◆ **Task**: Rewrite the entries below, replacing every occurrence of "Instruction:" with "Command:" and leaving everything else unchanged.

◆ **Entries supplied**:
════════

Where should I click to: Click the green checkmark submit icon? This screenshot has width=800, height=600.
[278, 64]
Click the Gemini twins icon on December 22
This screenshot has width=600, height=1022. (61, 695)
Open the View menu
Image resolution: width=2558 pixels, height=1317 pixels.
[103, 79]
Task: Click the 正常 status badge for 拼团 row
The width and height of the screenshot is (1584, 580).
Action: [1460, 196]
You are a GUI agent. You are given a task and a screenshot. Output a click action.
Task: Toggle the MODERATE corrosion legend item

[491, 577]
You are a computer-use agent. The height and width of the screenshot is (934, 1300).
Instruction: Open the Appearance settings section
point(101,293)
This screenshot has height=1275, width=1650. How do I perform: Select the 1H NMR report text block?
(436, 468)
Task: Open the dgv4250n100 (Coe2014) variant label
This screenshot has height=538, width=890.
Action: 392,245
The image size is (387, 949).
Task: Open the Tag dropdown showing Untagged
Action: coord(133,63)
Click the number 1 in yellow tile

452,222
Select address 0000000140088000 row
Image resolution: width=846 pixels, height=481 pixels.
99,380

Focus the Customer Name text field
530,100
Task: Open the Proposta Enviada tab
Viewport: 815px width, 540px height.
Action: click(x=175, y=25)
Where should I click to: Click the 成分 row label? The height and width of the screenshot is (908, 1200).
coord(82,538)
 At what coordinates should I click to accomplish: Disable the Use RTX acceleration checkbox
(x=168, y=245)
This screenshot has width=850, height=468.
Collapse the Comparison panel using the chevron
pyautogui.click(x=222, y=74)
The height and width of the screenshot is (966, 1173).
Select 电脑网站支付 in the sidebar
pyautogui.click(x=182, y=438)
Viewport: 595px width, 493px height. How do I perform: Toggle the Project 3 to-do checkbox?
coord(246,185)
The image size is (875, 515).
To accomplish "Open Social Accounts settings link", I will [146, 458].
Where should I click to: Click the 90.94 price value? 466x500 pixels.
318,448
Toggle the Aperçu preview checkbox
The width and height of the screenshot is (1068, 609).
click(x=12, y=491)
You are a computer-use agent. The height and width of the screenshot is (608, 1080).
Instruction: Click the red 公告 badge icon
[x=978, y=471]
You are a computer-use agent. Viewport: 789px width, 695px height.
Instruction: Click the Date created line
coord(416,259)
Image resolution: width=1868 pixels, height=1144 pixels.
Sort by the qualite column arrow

════════

◆ **Solution to this task**:
Where should I click to: Click the green checkmark submit icon? This screenshot has width=800, height=600.
[278, 64]
Click the Gemini twins icon on December 22
This screenshot has width=600, height=1022. (61, 695)
Open the View menu
Image resolution: width=2558 pixels, height=1317 pixels.
[103, 79]
Task: Click the 正常 status badge for 拼团 row
The width and height of the screenshot is (1584, 580).
Action: [1460, 196]
You are a GUI agent. You are given a task and a screenshot. Output a click action.
Task: Toggle the MODERATE corrosion legend item

[491, 577]
You are a computer-use agent. The height and width of the screenshot is (934, 1300).
Command: Open the Appearance settings section
point(101,293)
This screenshot has height=1275, width=1650. How do I perform: Select the 1H NMR report text block?
(436, 468)
Task: Open the dgv4250n100 (Coe2014) variant label
This screenshot has height=538, width=890.
Action: 392,245
The image size is (387, 949).
Task: Open the Tag dropdown showing Untagged
Action: coord(133,63)
Click the number 1 in yellow tile

452,222
Select address 0000000140088000 row
Image resolution: width=846 pixels, height=481 pixels.
99,380

Focus the Customer Name text field
530,100
Task: Open the Proposta Enviada tab
Viewport: 815px width, 540px height.
Action: click(x=175, y=25)
Where should I click to: Click the 成分 row label? The height and width of the screenshot is (908, 1200).
coord(82,538)
 At what coordinates should I click to accomplish: Disable the Use RTX acceleration checkbox
(x=168, y=245)
This screenshot has width=850, height=468.
Collapse the Comparison panel using the chevron
pyautogui.click(x=222, y=74)
The height and width of the screenshot is (966, 1173).
Select 电脑网站支付 in the sidebar
pyautogui.click(x=182, y=438)
Viewport: 595px width, 493px height. How do I perform: Toggle the Project 3 to-do checkbox?
coord(246,185)
The image size is (875, 515).
To accomplish "Open Social Accounts settings link", I will [146, 458].
Where should I click to: Click the 90.94 price value? 466x500 pixels.
318,448
Toggle the Aperçu preview checkbox
The width and height of the screenshot is (1068, 609).
click(x=12, y=491)
You are a computer-use agent. The height and width of the screenshot is (608, 1080).
Command: Click the red 公告 badge icon
[x=978, y=471]
You are a computer-use agent. Viewport: 789px width, 695px height.
Command: Click the Date created line
coord(416,259)
Image resolution: width=1868 pixels, height=1144 pixels.
Sort by the qualite column arrow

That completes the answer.